= Directions =
Return the complete listing without omission.

= Listed records =
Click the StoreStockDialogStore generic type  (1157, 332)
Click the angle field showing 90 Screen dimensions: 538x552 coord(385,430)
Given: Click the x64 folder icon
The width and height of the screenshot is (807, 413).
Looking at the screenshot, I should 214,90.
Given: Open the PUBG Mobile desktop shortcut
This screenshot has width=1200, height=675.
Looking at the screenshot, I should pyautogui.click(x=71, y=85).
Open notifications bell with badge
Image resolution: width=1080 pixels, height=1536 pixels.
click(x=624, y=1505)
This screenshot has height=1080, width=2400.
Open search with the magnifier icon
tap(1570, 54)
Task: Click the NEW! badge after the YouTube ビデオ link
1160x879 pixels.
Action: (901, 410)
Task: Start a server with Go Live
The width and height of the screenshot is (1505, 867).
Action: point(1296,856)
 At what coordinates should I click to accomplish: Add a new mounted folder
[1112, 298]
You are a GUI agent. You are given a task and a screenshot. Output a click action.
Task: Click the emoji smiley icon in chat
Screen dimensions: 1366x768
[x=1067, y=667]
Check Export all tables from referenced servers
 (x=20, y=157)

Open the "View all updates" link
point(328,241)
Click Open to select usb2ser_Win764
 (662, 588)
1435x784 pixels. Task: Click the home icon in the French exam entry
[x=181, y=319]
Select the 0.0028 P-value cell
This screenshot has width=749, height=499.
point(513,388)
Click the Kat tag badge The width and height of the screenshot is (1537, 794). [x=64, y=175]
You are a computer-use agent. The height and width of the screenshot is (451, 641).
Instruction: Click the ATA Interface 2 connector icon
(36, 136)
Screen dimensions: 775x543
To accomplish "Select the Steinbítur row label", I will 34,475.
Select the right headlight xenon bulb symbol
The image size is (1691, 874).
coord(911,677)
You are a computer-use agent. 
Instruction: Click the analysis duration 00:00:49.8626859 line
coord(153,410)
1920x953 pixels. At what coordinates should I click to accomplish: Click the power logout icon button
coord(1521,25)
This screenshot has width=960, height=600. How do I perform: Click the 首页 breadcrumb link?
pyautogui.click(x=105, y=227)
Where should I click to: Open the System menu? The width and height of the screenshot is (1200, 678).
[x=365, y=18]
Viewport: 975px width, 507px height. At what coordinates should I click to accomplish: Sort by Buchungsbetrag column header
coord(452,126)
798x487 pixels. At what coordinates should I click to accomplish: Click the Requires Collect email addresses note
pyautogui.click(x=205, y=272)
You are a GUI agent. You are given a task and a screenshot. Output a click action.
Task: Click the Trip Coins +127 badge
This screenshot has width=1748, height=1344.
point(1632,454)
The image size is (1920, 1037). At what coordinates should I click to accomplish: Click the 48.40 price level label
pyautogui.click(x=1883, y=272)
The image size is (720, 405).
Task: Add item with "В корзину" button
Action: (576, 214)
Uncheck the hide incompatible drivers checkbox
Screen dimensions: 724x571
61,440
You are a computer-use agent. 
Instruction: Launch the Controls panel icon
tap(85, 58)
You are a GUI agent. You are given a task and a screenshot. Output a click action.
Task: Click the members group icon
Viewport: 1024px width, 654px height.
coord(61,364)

= Answer to the problem =
Click the StoreStockDialogStore generic type  (1157, 332)
Click the angle field showing 90 Screen dimensions: 538x552 coord(385,430)
Given: Click the x64 folder icon
The width and height of the screenshot is (807, 413).
Looking at the screenshot, I should 214,90.
Given: Open the PUBG Mobile desktop shortcut
This screenshot has width=1200, height=675.
Looking at the screenshot, I should pyautogui.click(x=71, y=85).
Open notifications bell with badge
Image resolution: width=1080 pixels, height=1536 pixels.
click(x=624, y=1505)
This screenshot has height=1080, width=2400.
Open search with the magnifier icon
tap(1570, 54)
Task: Click the NEW! badge after the YouTube ビデオ link
1160x879 pixels.
Action: (901, 410)
Task: Start a server with Go Live
The width and height of the screenshot is (1505, 867).
Action: point(1296,856)
 At what coordinates should I click to accomplish: Add a new mounted folder
[1112, 298]
You are a GUI agent. You are given a task and a screenshot. Output a click action.
Task: Click the emoji smiley icon in chat
Screen dimensions: 1366x768
[x=1067, y=667]
Check Export all tables from referenced servers
 (x=20, y=157)

Open the "View all updates" link
point(328,241)
Click Open to select usb2ser_Win764
 (662, 588)
1435x784 pixels. Task: Click the home icon in the French exam entry
[x=181, y=319]
Select the 0.0028 P-value cell
This screenshot has width=749, height=499.
point(513,388)
Click the Kat tag badge The width and height of the screenshot is (1537, 794). [x=64, y=175]
You are a computer-use agent. The height and width of the screenshot is (451, 641).
Instruction: Click the ATA Interface 2 connector icon
(36, 136)
Screen dimensions: 775x543
To accomplish "Select the Steinbítur row label", I will 34,475.
Select the right headlight xenon bulb symbol
The image size is (1691, 874).
coord(911,677)
You are a computer-use agent. 
Instruction: Click the analysis duration 00:00:49.8626859 line
coord(153,410)
1920x953 pixels. At what coordinates should I click to accomplish: Click the power logout icon button
coord(1521,25)
This screenshot has width=960, height=600. How do I perform: Click the 首页 breadcrumb link?
pyautogui.click(x=105, y=227)
Where should I click to: Open the System menu? The width and height of the screenshot is (1200, 678).
[x=365, y=18]
Viewport: 975px width, 507px height. At what coordinates should I click to accomplish: Sort by Buchungsbetrag column header
coord(452,126)
798x487 pixels. At what coordinates should I click to accomplish: Click the Requires Collect email addresses note
pyautogui.click(x=205, y=272)
You are a GUI agent. You are given a task and a screenshot. Output a click action.
Task: Click the Trip Coins +127 badge
This screenshot has width=1748, height=1344.
point(1632,454)
The image size is (1920, 1037). At what coordinates should I click to accomplish: Click the 48.40 price level label
pyautogui.click(x=1883, y=272)
The image size is (720, 405).
Task: Add item with "В корзину" button
Action: (576, 214)
Uncheck the hide incompatible drivers checkbox
Screen dimensions: 724x571
61,440
You are a computer-use agent. 
Instruction: Launch the Controls panel icon
tap(85, 58)
You are a GUI agent. You are given a task and a screenshot. Output a click action.
Task: Click the members group icon
Viewport: 1024px width, 654px height.
coord(61,364)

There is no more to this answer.